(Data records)
····················
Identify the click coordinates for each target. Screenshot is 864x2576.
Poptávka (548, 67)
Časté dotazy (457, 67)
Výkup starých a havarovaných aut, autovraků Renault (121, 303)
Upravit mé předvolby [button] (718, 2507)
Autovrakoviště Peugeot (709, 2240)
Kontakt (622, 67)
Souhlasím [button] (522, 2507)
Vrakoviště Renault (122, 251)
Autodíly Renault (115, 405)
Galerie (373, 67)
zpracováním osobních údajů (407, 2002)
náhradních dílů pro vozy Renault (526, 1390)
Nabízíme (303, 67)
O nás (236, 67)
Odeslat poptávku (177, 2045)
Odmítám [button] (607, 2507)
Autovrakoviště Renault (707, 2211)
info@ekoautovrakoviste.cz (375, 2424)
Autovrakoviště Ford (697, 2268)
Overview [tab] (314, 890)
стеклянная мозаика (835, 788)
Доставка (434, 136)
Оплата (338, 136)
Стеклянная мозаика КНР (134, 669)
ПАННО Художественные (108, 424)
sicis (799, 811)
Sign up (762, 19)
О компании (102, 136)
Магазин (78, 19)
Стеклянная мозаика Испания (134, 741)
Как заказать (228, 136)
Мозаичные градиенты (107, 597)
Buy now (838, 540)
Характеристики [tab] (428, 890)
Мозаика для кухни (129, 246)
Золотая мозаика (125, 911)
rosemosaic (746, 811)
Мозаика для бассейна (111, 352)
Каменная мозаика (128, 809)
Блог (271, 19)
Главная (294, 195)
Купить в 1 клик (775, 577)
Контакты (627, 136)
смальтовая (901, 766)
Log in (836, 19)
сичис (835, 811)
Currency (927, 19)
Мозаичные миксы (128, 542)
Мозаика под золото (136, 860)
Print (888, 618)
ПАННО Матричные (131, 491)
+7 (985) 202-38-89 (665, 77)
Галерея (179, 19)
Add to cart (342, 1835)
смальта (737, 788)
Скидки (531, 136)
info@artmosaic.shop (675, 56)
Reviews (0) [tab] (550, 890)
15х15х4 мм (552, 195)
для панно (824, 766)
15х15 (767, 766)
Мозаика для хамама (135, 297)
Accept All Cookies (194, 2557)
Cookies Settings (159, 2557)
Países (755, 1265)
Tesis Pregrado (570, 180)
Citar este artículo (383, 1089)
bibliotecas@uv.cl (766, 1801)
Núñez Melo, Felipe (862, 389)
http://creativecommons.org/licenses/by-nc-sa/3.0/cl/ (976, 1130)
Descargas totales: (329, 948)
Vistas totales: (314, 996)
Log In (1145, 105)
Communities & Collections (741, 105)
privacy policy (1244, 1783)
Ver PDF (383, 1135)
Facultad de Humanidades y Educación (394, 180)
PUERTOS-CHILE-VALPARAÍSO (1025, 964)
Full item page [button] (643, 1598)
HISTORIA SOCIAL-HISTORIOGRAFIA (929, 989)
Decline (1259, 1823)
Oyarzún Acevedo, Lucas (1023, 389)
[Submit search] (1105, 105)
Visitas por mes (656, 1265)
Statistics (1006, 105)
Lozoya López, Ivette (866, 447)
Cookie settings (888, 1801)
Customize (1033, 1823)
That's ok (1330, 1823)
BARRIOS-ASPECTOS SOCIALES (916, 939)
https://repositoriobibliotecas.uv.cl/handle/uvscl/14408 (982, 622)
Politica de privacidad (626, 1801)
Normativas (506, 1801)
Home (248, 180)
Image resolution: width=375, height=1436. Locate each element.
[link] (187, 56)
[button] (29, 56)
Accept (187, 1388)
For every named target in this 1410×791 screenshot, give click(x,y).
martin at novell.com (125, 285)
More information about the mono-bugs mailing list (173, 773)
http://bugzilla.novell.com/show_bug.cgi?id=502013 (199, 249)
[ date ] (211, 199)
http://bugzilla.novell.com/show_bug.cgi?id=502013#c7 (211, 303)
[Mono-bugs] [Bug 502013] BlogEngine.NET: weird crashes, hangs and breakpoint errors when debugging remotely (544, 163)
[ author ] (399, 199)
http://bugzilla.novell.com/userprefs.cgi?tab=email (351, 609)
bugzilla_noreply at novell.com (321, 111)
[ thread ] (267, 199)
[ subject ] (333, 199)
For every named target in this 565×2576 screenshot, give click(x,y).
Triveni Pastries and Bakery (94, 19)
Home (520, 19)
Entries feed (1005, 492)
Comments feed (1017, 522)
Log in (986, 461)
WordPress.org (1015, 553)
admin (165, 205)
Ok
····················
» To be done
Copy out the data lines again without any changes, starting at the line that contains "[Submit search] (1105, 105)" and ending at the line that contains "More information about". Include both of those lines.

» Answer to the problem
[Submit search] (1105, 105)
Visitas por mes (656, 1265)
Statistics (1006, 105)
Lozoya López, Ivette (866, 447)
Cookie settings (888, 1801)
Customize (1033, 1823)
That's ok (1330, 1823)
BARRIOS-ASPECTOS SOCIALES (916, 939)
https://repositoriobibliotecas.uv.cl/handle/uvscl/14408 (982, 622)
Politica de privacidad (626, 1801)
Normativas (506, 1801)
Home (248, 180)
Image resolution: width=375, height=1436. Locate each element.
[link] (187, 56)
[button] (29, 56)
Accept (187, 1388)
For every named target in this 1410×791 screenshot, give click(x,y).
martin at novell.com (125, 285)
More information about the mono-bugs mailing list (173, 773)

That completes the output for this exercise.